Maurijn van der Zee, at the IBL since 2010, investigates how genetic changes in developmental programs lead to new animal forms in evolution, using insects as model system. His field of research is called evolutionary developmental biology. Currently, he is working on the success and diversity of the insects.

Purpose of research

There are a million different species, more than ten times the number of vertebrates and many more than any other group of organisms. At a certain point, the insects evolved from crustacean-like ancestors that lived in the oceans. Insects have been very successful in conquering land. Van der Zee discovered that a novel extra-embryonic membrane in their eggs allowed insects to put their eggs on land. The novel design protects the eggs from drying out.

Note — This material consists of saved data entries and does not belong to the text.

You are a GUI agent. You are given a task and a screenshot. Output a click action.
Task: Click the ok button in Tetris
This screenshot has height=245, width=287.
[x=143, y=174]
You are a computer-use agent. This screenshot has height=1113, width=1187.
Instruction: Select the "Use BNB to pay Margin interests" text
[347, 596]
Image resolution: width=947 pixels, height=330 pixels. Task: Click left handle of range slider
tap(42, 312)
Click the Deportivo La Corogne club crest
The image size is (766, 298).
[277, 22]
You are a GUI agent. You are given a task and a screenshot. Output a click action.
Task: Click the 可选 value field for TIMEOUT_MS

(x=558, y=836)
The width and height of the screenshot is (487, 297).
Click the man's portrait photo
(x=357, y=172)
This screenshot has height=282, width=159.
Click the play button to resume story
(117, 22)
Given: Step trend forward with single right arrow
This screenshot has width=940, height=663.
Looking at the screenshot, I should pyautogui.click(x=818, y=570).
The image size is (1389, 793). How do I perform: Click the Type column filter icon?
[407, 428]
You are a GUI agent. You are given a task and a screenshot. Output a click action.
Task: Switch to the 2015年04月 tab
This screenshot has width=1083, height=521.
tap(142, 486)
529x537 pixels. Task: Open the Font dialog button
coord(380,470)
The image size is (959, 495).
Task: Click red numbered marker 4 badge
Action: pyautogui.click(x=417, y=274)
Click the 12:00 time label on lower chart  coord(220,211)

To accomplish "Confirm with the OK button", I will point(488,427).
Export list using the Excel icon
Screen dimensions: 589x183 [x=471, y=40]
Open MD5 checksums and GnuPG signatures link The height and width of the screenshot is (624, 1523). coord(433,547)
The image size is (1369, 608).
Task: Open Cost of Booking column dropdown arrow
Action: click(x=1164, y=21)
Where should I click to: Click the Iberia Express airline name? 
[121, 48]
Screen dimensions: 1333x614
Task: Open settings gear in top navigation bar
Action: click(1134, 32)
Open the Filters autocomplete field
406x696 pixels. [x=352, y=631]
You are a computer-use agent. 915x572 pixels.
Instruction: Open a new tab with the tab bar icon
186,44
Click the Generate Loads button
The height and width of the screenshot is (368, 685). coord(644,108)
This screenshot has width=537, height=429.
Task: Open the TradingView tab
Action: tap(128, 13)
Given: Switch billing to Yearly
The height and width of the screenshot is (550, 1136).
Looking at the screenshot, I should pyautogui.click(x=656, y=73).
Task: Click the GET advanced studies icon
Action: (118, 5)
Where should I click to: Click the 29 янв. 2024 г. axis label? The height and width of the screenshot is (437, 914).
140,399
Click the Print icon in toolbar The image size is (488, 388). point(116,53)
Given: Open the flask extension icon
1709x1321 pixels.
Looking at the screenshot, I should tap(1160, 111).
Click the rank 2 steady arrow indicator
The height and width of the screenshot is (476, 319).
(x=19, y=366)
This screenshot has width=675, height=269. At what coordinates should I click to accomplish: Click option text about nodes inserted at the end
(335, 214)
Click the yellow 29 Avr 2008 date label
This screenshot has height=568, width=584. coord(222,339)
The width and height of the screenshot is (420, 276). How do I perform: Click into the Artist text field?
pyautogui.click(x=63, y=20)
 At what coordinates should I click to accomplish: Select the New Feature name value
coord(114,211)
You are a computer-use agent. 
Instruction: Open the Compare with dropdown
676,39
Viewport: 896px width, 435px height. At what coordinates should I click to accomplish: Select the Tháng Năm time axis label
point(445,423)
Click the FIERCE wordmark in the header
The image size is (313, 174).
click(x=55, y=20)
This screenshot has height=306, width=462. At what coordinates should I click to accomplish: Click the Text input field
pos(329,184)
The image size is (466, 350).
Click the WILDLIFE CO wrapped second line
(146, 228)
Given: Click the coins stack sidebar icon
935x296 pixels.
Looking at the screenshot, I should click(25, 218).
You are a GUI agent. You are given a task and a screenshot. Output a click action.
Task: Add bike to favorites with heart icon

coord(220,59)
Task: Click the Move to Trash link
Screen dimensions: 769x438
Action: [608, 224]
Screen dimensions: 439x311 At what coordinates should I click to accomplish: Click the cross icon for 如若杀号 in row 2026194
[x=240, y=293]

Very similar to the evolution of the amniote egg in vertebrates.  “I do this because I am fascinated by the diversity of insects, but it is crucial to understand how insect eggs are protected in order to control agricultural pests and insect-borne diseases like dengue and malaria. It is very important to understand insects, as they are also the main pollinators in agriculture and they might form an essential food source in future.”-  Says van der Zee.

Maurijn van der Zee


Maurijn van der Zee already knew as a child that he wanted to study biology. At high school, he was catching water beetles and going to camps to watch birds. Van der Zee: “As a student, I was president of the Youth for Nature and Environment (JNM). It is fun to see that I now teach students who are in the board of the same organisation” . While studying biology, he discovered that he wanted to understand evolution. That he wanted to understand where all those animal forms come from.

Plans for a bright future

One of the things van der Zee would like to achieve is to obtain a large amount of money to expand and speed up his research: “It is difficult to get funding for fundamental research at the moment. Everything needs to have an application within a few years. However, the greatest discoveries have been done out of simple curiosity.” – van der Zee.